Un approccio cristocentrico alla sessualità è consapevole di Cristo come Alfa e Omega della condizione umana. Ricorderà che siamo fatti a immagine di Dio per diventare come Dio; che i nostri desideri immediati, incarnati, sensuali e affettivi sono scintille di una fiamma più essenziale che ci attira verso la comunione con la Luce increata, verso “l’ardore della piena Divinità”, come disse Elizabeth Barrett Browning in un’ardente poesia. Nessun’altra categoria è sufficiente a spiegare l’intensità del desiderio che abita gli uomini e le donne che aspirano a essere pienamente vivi.
Il nostro establishment secolare non ha accesso a queste categorie. Perciò noi, come cristiani, abbiamo la responsabilità di rappresentarle responsabilmente e bene.


WWNN: Per concludere, due domande interconnesse. Per coloro che non sono cattolici o cristiani, perché essere cattolici e cristiani? E per coloro che sono cattolici, quali segni di speranza vede nella Chiesa di oggi? Come crescere più profondamente nella fede, nella speranza e nell’amore?

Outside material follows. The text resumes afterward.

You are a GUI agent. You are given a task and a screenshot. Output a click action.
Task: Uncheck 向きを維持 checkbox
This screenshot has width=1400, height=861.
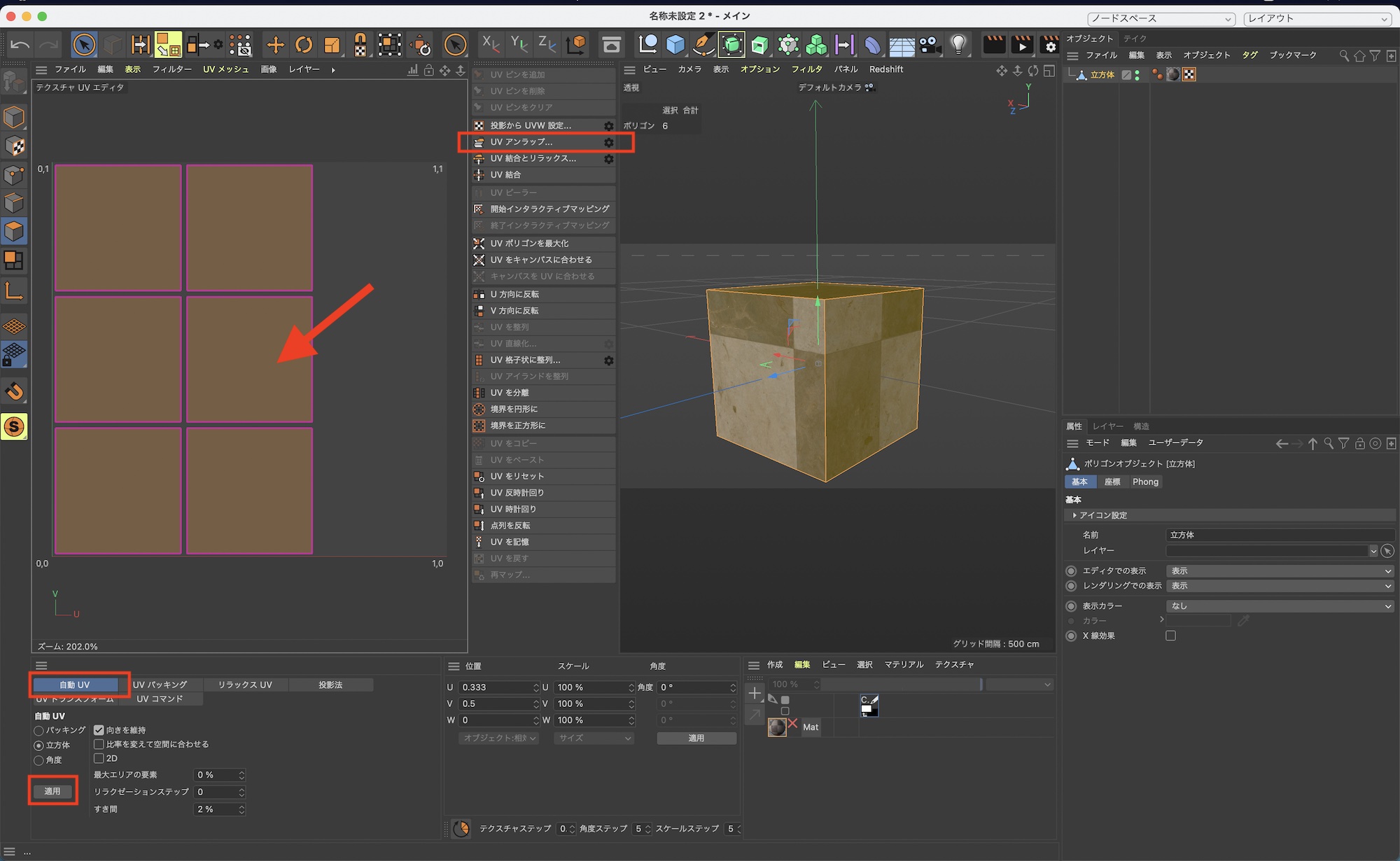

Vescovo Varden: Perché essere cattolici? Perché ciò che la fede insegna è vero, e perché la verità ci rende liberi. Riscoprire il vero senso della libertà è un compito capitale oggi, quando la nozione di “libertà” è spesso strumentalizzata retoricamente, amputata del suo fondamento nella verità.
Per quanto riguarda i segni di speranza nella Chiesa, ne vedo una schiera immensa, viva nella carità e nella bontà. Mi rincuora la sincerità di molti giovani cercatori, spinti dalle evidenti fragilità del nostro mondo a cercare coordinate che durino nel tempo. Si cresce nelle virtù cardinali puntando su di esse la propria esistenza, vivendole non solo in occasionali gesti pubblici, ma nell’umile realtà quotidiana della nostra vita. Riconosciamo, allora, la verità delle grandi parabole del Signore del granello di senape, del lievito nella pasta.


WWNN: Qualche riflessione finale?


Vescovo Varden: Recentemente mi sono occupato molto dell’eredità del beato Jurgis Matulaitis, un grande confessore lituano morto nel 1927. Egli scrisse nel suo diario: “Signore, fa’ che io sia uno straccio nella tua Chiesa, adatto a pulire i pasticci e poi a essere gettato in qualche angolo buio. Voglio essere usato e consumato così, perché la tua casa sia un po’ più pulita e luminosa”.
Al giorno d’oggi, quando una tendenza mondana vorrebbe rifondere trionfalisticamente la vocazione cristiana in termini di guerre culturali, abbiamo bisogno di questa prospettiva. Ci sfida a dedicarci fedelmente alla continua opera salvifica di Cristo, a lasciarci usare dove c’è bisogno, senza preoccuparci di essere visti e lodati, perseguendo il bene perché è buono, amandolo perché è amabile, condividendolo perché vogliamo che gli altri siano veramente felici.
È così che si realizza un vero rinnovamento della Chiesa. È così che, a poco a poco, si rinnova la faccia della terra.